Lundi 5 décembre 2022, à la Fémis, la grande école parisienne de cinéma, Nicole Brenez tient un cours sur l’art et la manière de conclure un film. La directrice du département Analyse et culture cinématographique projette la fin de Sombre (1998), de Philippe Grandrieux : un féminicide, analyse-t-elle, après avoir averti que l’extrait contenait des images violentes. Tollé des étudiants qui quittent la salle. « Le viol n’est pas un motif narratif, il n’est pas un pivot dramaturgique, il n’est pas une pulsion de mort qui existe en chaque être humain »,écrivent, deux jours plus tard, les élèves de première année, dans un long mail interpellant l’ensemble de la Fémis. « Le viol est une construction sociale largement acceptée, normalisée, esthétisée et érotisée. Il est temps d’en parler comme tel. » Signé : « Les femmes de la promotion Kelly Reichardt… »

(…)

Aux Beaux-Arts de Marseille, c’est Le Mépris (1963), de ce même Godard, qui a mis sur la sellette Didier Morin, professeur de cinéma et de lettres pendant un quart de siècle. « Depuis quelque temps, pendant les projections, j’entendais un brouhaha dans le fond de la salle, je croyais que c’était de l’inattention, mais, ce jour-là, j’ai compris… » Ce jour-là, « elles » se sont levées et ont débranché le projecteur.

C’était en 2019. Exit Brigitte Bardot dans le plus simple appareil roucoulant « Tu les aimes mes fesses ? Et mes seins ? ». Spécialiste de Pier Paolo Pasolini et de Jean Genet, Didier Morin pousse un soupir sans fin : « Et encore, je n’ai jamais montré Une sale histoire (1977), de Jean Eustache, où Michael Lonsdale raconte comment il est devenu voyeur grâce à un trou percé dans les toilettes des femmes… Je me serais fait incendier. »

« Une génération hypersensible »

Partout, des profs sur le gril.
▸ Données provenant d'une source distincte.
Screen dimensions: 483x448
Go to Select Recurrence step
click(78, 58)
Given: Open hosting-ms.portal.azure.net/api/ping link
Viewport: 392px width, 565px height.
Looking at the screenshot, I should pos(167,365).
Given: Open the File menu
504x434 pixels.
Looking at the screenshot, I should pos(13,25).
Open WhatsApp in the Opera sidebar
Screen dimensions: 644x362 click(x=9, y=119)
En février 2020, à Paris-VIII, une historienne travaillant sur les représentations de l’affaire Dreyfus met le film de Roman Polanski à son programme. La séance est interrompue. Un an plus tôt à la Sorbonne, Les Suppliantes, d’Eschyle, sont bloquées parce que le metteur en scène, Philippe Brunet, spécialiste de la Grèce antique dont il dit suivre la tradition, a maquillé une Danaïde couleur cuivre : délit de « blackface ».
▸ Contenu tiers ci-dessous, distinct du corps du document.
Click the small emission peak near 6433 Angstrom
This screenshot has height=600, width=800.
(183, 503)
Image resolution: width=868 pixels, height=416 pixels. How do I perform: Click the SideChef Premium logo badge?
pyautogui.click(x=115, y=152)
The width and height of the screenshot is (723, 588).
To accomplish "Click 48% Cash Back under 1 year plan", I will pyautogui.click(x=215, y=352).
Ici, c’est un linguiste tenant une conférence anti-écriture inclusive qui est arrosé d’urine ; là, une professeure qui écrit « chère madame » à ses élèves se retrouve attaquée parce que le « chère » est jugé familier. « C’est une génération hypersensible », se désole un professeur confronté à une étudiante horrifiée par la photo de Richard Avedon, Dovima with Elephants (1955), qui heurte ses convictions animalistes. Combat de nègre et de chiens (1979), la pièce de Bernard-Marie Koltès, reste elle en travers de la gorge d’élèves de Paris-III. La liste est sans fin.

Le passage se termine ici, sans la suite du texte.